The process ahead leading to a possible agreement between the community leaders and submission to separate and simultaneous referenda is expected to be neither smooth nor easy. Although the outcome – partition or reunification – is still far from certain, since September the final phase of this process has been signaled. On Monday the two leaders will meet in Switzerland to discuss the land issue. Put differently, the final phase began at the time when the two leaders could no longer proclaim another stalemate. The conjuncture may be favorable as it has been before in the recent past, yet the broader context vaguely defined can fool the passing observer. The constellation of political, economic and ideological interests and forces opposing the reunification of Cyprus remains formidable and this will continue to be so until the referendum day. In view of a necessary and inevitable political battle on the ground, here we will attempt to outline and discuss the basic obstacles to the establishment of the United Federal Cyprus at the current conjuncture.
The rejectionist forces
Rejectionism has been present in the Greek Cypriot party system since the latter’s very consolidation in the late 1970s, but there are today two distinct strands among the rejectionist political parties. On one level, there are those parties, mostly new and claiming a movement-type profile, which espouse Greek nationalism and articulate their opposition to all attempts to resolve the Cyprus problem on the basis of the so called Cyprus’ ‘Greekness’. These parties include two of the newest entrants into parliament – the National Popular Front or ELAM, archetypical of the European far right party family and the Movement for Solidarity, a breakaway party from DISY acting as an umbrella for the illiberal sections of the right – and mobilize on the basis of racism, xenophobia and national pride.
On another level, there is Greek-Cypriot nationalism, as expressed by the traditional parties of the ‘centre’, Democratic Party (DIKO) and the social democrats (EDEK), as well as the newly formed Citizens Alliance, led by establishment politician, Giorgos Lillikas. Here, opposition to a bi-zonal, bi-communal federation is more nuanced through legal(istic) arguments that are premised on the technical details of the establishment, autonomy and durability of federal and the two constituent states. This is accompanied by a rhetoric about human rights, the so called ‘racist’ nature of bi-zonality (seen as disadvantaging the Greek Cypriots) and Turkey’s violations of international law. Overall, the centre’s rejectionism ostensibly evokes a sort of liberal kind of nationalism, nevertheless based on an ethnocentric narrative and dressed in patriotic and humanitarian colors.

[PROBLEM REQUIREMENTS] Output everything in the Cyprus reunification article from "On another level, there" down to "and humanitarian colors.", word for word.

[DATA SHOWN]

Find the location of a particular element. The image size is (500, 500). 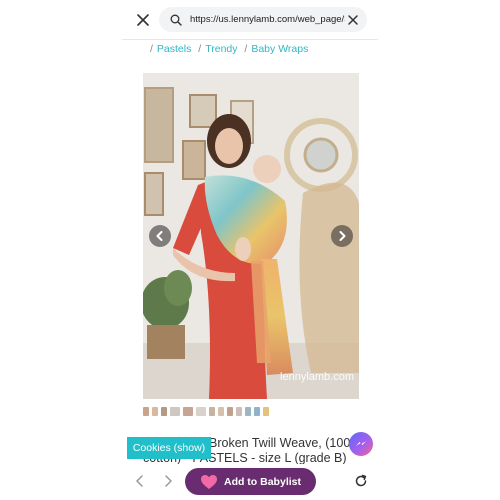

[RESPONSE AREA]
On another level, there is Greek-Cypriot nationalism, as expressed by the traditional parties of the ‘centre’, Democratic Party (DIKO) and the social democrats (EDEK), as well as the newly formed Citizens Alliance, led by establishment politician, Giorgos Lillikas. Here, opposition to a bi-zonal, bi-communal federation is more nuanced through legal(istic) arguments that are premised on the technical details of the establishment, autonomy and durability of federal and the two constituent states. This is accompanied by a rhetoric about human rights, the so called ‘racist’ nature of bi-zonality (seen as disadvantaging the Greek Cypriots) and Turkey’s violations of international law. Overall, the centre’s rejectionism ostensibly evokes a sort of liberal kind of nationalism, nevertheless based on an ethnocentric narrative and dressed in patriotic and humanitarian colors.